- University's endowment value rose 3.3% to $37.6 billion
- Fund trails peers as it tries to improve performance
Harvard University said it’s seeking to revitalize the performance of its endowment -- the world’s largest -- after posting a 5.8 percent investment return for the year ended June 30, again lagging its peers.
Stephen Blyth, who was promoted to chief executive officer of Harvard Management Co. in January, said in a letter he is working to overhaul the endowment’s asset allocation framework, reinvigorate investment-decision making, and review compensation. While the value of the fund rose 3.3 percent to an all-time high of $37.6 billion, the former bond trader expressed concern about performance.
“One can see a steady decline in outperformance over the past ten years,” Blyth said in the letter released Tuesday. “Over a five-year period, we do believe that HMC should in the aggregate deliver consistent outperformance.”
That hasn’t been the case as Harvard has more often been the worst-performing Ivy League school as universities have recovered from steep investment losses in 2008 to 2009. While many peers have yet to release returns this year, some have set a high bar including the Massachusetts Institute of Technology, which had a gain of 13.2 percent.
The median return for endowments and foundations with more than $500 million this year is 3.6 percent, according to an estimate by Wilshire Trust Universe Comparison Service.
Harvard’s endowment beat its benchmark by 190 basis points, according to its statement.
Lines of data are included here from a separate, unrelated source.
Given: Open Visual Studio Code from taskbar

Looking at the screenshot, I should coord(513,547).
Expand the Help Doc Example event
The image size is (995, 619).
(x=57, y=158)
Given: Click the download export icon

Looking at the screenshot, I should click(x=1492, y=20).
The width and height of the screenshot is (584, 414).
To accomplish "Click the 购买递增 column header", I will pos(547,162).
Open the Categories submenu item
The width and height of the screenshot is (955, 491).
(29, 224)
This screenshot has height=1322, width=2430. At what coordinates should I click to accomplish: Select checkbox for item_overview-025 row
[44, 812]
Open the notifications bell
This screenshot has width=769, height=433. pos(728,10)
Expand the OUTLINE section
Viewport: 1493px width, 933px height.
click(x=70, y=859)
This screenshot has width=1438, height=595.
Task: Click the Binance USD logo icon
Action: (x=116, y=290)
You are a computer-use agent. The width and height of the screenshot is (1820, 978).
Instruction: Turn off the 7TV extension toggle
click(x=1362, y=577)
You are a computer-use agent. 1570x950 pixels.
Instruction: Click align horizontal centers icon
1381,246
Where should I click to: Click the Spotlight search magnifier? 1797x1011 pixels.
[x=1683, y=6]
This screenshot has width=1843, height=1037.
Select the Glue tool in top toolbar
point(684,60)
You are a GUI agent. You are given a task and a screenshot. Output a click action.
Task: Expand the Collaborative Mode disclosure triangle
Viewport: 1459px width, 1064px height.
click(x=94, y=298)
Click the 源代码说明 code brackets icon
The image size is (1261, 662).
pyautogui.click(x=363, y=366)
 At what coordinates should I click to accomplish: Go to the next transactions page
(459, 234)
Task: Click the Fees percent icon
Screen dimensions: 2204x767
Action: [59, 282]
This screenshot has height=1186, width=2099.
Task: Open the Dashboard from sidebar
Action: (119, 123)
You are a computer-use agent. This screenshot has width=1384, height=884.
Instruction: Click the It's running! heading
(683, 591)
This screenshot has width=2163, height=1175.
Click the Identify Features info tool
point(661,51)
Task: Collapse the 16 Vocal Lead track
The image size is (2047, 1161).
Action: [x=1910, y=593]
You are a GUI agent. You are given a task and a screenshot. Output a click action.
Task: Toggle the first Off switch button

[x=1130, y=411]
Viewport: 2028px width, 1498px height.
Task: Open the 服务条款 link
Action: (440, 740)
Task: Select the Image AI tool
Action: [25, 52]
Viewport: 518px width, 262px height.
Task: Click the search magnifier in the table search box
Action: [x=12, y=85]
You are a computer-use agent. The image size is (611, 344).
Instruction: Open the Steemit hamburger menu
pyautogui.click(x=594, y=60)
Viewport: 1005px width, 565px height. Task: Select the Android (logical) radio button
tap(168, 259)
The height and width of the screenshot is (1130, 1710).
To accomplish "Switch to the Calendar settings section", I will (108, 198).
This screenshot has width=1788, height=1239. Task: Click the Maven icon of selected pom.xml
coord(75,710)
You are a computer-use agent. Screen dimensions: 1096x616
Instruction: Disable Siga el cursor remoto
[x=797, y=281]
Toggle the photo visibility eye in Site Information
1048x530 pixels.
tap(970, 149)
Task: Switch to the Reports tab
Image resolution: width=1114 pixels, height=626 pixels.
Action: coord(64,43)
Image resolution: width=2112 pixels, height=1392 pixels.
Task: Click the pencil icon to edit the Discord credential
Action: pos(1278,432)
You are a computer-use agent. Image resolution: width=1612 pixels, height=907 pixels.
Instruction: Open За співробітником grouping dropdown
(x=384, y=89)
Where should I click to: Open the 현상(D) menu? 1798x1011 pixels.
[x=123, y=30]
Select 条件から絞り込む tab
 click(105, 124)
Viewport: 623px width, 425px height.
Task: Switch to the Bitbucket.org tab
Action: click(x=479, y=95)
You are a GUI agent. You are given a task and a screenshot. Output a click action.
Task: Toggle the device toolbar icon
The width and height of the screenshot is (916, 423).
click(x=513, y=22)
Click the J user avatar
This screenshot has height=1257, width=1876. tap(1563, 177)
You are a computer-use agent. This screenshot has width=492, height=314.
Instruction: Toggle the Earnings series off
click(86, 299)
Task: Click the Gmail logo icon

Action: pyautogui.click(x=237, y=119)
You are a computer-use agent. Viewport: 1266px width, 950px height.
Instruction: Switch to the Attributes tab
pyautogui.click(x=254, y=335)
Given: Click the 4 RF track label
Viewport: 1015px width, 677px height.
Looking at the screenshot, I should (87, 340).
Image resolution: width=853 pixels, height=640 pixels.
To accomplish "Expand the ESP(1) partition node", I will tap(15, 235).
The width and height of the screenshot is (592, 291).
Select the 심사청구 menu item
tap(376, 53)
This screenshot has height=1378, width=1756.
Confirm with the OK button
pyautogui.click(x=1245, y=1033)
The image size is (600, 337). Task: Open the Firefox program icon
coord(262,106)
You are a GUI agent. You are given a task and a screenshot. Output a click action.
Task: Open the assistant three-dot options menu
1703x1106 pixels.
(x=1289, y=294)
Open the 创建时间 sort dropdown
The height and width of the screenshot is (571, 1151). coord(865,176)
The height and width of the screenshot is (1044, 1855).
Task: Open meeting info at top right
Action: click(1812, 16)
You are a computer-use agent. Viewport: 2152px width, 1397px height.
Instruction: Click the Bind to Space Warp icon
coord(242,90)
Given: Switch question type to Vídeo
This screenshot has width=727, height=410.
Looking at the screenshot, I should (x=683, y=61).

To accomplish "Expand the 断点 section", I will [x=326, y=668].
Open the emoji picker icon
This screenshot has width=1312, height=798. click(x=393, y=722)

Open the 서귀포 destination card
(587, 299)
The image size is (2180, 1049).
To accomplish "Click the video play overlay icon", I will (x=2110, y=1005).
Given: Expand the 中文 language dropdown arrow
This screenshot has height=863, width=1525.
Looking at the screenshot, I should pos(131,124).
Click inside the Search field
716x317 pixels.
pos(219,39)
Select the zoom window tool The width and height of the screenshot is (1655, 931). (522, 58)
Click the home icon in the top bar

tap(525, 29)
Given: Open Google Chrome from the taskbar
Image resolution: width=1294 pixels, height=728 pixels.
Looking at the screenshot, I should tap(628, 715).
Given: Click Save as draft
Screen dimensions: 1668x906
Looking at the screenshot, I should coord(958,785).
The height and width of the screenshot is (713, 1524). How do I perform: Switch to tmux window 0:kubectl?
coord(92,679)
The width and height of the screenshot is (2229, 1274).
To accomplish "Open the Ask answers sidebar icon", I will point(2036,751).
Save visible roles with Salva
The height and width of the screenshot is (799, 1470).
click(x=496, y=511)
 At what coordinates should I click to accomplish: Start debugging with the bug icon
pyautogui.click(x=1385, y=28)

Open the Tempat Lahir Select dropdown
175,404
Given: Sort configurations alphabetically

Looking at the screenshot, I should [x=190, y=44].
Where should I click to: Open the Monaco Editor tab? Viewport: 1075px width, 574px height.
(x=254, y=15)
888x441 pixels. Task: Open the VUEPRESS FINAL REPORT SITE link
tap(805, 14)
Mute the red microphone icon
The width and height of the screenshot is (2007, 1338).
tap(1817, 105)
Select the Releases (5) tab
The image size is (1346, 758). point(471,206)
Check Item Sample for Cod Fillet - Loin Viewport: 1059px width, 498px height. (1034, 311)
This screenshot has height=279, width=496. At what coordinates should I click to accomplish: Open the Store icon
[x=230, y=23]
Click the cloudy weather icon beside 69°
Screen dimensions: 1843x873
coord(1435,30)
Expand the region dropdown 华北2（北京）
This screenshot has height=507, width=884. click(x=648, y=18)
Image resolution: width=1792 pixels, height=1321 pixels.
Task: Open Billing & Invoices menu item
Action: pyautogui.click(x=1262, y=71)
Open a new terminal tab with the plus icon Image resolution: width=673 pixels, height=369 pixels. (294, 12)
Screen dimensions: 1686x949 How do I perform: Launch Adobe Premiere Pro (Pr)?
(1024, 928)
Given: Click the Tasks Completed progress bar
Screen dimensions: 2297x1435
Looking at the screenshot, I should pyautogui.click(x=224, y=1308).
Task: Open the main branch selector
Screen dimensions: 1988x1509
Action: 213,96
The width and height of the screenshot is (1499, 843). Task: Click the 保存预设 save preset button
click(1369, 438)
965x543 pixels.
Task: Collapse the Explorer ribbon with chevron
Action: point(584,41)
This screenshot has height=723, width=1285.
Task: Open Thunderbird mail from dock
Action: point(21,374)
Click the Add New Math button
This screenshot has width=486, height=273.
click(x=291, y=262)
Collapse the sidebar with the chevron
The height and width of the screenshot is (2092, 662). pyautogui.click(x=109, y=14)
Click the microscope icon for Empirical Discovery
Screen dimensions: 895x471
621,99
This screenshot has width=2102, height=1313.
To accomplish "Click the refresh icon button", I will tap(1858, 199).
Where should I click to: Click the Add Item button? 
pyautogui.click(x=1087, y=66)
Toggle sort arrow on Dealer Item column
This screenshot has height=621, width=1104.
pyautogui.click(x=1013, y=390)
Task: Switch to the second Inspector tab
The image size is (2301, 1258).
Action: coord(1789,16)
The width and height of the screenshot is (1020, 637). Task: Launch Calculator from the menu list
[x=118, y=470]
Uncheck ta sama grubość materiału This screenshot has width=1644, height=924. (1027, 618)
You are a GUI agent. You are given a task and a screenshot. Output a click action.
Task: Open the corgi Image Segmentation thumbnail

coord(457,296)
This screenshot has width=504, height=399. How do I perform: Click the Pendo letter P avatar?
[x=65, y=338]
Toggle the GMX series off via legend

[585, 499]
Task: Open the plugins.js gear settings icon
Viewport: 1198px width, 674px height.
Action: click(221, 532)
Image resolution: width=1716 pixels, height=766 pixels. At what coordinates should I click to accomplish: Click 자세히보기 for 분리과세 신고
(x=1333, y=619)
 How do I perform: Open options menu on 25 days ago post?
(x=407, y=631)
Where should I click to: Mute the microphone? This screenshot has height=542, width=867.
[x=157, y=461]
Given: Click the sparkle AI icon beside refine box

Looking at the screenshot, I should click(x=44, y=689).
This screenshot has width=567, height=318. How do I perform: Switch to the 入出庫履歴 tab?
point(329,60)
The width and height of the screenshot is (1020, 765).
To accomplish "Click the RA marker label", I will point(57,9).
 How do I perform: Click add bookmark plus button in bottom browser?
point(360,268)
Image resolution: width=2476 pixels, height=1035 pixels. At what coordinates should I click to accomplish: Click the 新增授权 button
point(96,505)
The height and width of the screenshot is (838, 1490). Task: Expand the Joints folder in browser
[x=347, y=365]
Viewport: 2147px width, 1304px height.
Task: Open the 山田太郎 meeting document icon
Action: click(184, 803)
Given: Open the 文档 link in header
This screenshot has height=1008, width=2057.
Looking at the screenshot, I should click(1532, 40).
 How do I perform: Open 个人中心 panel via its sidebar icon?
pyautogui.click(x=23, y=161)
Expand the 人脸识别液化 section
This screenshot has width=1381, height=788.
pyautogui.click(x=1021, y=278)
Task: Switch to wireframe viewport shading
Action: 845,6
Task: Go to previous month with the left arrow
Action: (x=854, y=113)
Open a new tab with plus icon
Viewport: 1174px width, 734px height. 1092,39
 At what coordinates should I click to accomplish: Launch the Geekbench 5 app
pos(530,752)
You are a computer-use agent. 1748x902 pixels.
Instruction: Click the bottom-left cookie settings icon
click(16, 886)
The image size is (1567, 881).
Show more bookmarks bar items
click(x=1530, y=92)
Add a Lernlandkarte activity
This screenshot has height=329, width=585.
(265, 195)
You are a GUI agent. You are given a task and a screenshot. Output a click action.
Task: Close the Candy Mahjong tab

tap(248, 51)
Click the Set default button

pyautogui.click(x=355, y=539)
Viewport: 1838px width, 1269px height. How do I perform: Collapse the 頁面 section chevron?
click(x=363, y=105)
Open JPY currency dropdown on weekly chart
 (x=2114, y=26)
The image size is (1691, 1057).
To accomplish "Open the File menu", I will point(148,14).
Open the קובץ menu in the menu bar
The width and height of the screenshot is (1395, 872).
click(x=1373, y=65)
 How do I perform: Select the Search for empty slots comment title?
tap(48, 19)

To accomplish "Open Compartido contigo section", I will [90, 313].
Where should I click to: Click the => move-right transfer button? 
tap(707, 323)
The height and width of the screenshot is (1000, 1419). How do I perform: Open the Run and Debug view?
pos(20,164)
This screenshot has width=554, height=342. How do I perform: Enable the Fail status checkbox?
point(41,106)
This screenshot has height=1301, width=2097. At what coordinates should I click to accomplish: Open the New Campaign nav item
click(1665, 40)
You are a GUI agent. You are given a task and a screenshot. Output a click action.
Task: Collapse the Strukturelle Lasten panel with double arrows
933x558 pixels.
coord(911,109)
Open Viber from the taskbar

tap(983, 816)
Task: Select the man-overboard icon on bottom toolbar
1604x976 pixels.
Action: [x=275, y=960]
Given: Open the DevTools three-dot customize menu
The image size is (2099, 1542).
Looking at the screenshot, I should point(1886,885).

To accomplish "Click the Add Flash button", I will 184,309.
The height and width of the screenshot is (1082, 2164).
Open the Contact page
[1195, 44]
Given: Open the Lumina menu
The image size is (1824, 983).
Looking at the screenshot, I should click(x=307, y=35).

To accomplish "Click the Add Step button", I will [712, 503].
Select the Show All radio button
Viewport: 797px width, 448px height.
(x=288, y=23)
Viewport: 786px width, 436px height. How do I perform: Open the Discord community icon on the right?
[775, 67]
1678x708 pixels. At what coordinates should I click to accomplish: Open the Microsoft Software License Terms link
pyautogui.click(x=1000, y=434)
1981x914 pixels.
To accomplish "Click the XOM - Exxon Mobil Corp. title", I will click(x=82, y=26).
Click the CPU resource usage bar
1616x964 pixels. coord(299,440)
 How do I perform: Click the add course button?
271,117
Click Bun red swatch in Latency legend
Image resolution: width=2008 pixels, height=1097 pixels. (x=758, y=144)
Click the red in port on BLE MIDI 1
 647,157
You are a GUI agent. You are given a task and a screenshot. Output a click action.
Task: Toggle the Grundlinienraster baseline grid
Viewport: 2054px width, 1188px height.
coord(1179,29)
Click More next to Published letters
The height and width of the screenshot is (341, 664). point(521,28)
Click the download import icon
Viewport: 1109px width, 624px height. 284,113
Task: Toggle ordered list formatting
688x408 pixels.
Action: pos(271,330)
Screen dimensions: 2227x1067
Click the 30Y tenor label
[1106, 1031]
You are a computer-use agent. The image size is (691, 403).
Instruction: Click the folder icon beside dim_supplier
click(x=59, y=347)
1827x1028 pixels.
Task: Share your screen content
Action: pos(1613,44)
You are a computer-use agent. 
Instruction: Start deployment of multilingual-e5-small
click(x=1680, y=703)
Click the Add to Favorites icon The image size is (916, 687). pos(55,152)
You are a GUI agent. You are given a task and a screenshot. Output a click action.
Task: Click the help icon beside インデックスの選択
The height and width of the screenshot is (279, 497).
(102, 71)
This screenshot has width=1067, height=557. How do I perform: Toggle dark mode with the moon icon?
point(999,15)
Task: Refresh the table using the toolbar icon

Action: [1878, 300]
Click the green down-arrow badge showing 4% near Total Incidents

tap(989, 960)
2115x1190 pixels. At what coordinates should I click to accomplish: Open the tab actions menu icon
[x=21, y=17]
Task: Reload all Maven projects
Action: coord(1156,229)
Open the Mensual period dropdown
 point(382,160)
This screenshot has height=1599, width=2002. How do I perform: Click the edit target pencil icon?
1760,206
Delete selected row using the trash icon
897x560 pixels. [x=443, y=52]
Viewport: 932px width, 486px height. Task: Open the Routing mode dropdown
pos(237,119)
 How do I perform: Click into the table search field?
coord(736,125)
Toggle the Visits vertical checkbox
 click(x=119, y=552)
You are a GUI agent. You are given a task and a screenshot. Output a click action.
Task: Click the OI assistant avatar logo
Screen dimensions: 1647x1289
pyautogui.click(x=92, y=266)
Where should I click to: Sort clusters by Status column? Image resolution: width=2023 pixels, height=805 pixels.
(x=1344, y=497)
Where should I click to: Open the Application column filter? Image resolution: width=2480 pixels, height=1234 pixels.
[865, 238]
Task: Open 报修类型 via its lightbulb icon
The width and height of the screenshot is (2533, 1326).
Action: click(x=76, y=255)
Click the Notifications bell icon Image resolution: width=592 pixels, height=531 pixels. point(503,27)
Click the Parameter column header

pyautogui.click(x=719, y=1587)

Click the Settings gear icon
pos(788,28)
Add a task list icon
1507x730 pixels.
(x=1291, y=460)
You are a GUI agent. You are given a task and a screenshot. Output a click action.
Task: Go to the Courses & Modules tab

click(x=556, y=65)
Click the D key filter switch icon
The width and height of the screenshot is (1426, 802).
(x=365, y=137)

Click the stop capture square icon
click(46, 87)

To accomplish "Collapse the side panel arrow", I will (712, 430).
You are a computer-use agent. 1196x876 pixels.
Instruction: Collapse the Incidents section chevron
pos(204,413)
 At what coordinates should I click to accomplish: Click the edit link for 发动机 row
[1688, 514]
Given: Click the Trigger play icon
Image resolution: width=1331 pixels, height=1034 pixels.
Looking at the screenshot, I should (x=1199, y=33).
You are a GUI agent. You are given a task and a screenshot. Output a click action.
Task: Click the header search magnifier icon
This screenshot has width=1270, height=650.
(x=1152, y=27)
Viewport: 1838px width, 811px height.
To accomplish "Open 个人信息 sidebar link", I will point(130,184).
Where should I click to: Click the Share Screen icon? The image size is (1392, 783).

Over 10 years, the endowment returned 7.6 percent.
Private equity and hedge funds helped to distinguish some smaller schools this year, with Bowdoin College posting a 14.4 percent return. Blyth said Harvard’s absolute return portfolio had a tough year, with a return of 0.1 percent compared with a benchmark of 3.5 percent. He cited losses from investments in the shipping industry as a factor.
The portfolio was also dragged down by negative returns in foreign equity and emerging market equity, each losing about 2 percent.
Harvard’s private equity investments gained 11.8 percent, beating a benchmark of 10.8 percent. Venture capital delivered a 29.6 percent return, driven by technology and biotech sectors, Blyth said. The top-performing asset class was real estate, which returned 19.4 percent, 790 basis points over the benchmark.
Alternative assets have been a source of contention for the endowment since the credit crisis, when the university had an overall investment loss of 27 percent through June 30, 2009. It sold private equity commitments to raise cash and was more cautious than other universities in investing in new opportunities, said Verne Sedlacek, former president of Commonfund, a money manager based in Wilton, Connecticut.
“They’re still fighting the 2008 crisis and they’ve had significant turnover in leadership,’ Sedlacek, who is also the former chief financial officer of Harvard’s endowment, said in an interview before this year’s results were released.
Jane Mendillo, the former CEO who took over in the middle of the downturn, said in past annual reports that an overhang of poorly-performing illiquid assets in the portfolio was to blame for crimping performance. As Blyth’s letter points out, the value of the endowment is still below its 2008 peak, adjusting for inflation.
Blyth is seeking to pivot from his predecessor, unveiling a nuanced and often academic explanation of how the fund can again outshine peers. He promised a more flexible approach to allocating money among asset classes with greater scale when necessary. He said there could be better collaboration, such as between real estate and venture capital teams. He also wants closer links between compensation and overall fund performance.
The new CEO was formerly head of public markets at HMC and joined in 2006 from Deutsche Bank. The university has also made changes on the board overseeing the fund, with a new chairman and new members. Andrew Wiltshire, the head of alternative investments, announced earlier this month he was retiring. The university hasn’t named a replacement.
“After several years of necessarily dealing with the depths of the financial crisis and its aftermath, and the accompanying severe liquidity issues across the university as a whole, we are now in a position to harness that power to deliver on our objectives,” Blyth wrote.